New Nanocomposite Enables Removal and Detection of Radioactive Iodine in Water

Radioactive iodine, especially isotopes like I‑129, poses a persistent threat because it dissolves readily in water and can travel far from nuclear sites. Traditional remediation relies on bulk sorbents or separate analytical instruments, which are costly, slow, and often degrade under radiation. The emergence of metal‑organic‑framework (MOF) chemistry has opened pathways to engineer materials at the atomic level, allowing scientists to embed catalytic sites and tailor electronic structures for specific contaminants. By leveraging MIL‑125 as a sacrificial scaffold, the new TiO₂‑x nanocomposite inherits a high density of oxygen vacancies that act as electron traps, boosting its affinity for iodide ions.

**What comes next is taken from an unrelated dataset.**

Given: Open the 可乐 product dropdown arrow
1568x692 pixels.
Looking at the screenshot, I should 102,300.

The engineered Ag₂O–Ag@TiO₂‑x (AT) composite combines metallic silver nanoparticles with silver oxide, creating dual active sites that drive a coupled photocatalytic oxidation‑chemisorption mechanism. This synergy, reinforced by a Schottky junction, not only captures iodine efficiently but also mimics iodoperoxidase activity, enabling a simple colorimetric assay using TMB and H₂O₂. Performance tests show stable adsorption down to sub‑ppb concentrations, compliance with Chinese surface‑water limits, and resilience after gamma‑ray doses that simulate nuclear plant conditions. Moreover, silver leaching stays well below safety thresholds, alleviating concerns about secondary contamination.

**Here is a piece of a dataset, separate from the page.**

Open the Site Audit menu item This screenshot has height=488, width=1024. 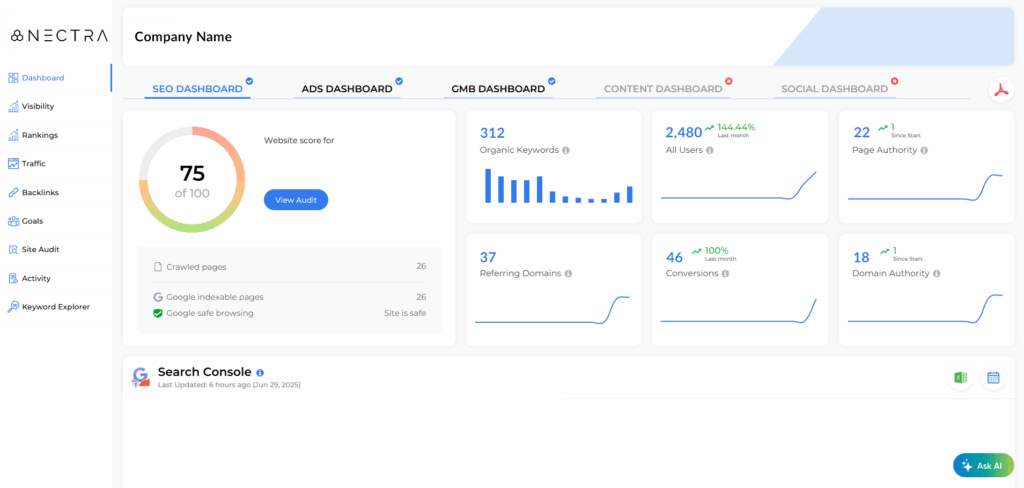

For the nuclear industry, the AT nanocomposite offers a two‑in‑one platform: it can be deployed in treatment trains to scrub iodine from effluents while simultaneously providing on‑site visual alerts for any residual contamination. This reduces reliance on expensive spectroscopy labs and accelerates decision‑making during incident response. Scaling the synthesis—based on pyrolysis of a readily available MOF—appears feasible for commercial production, potentially extending to other halogenated radionuclides. As regulators tighten discharge standards worldwide, such multifunctional materials could become a cornerstone of next‑generation nuclear waste management and broader environmental remediation strategies.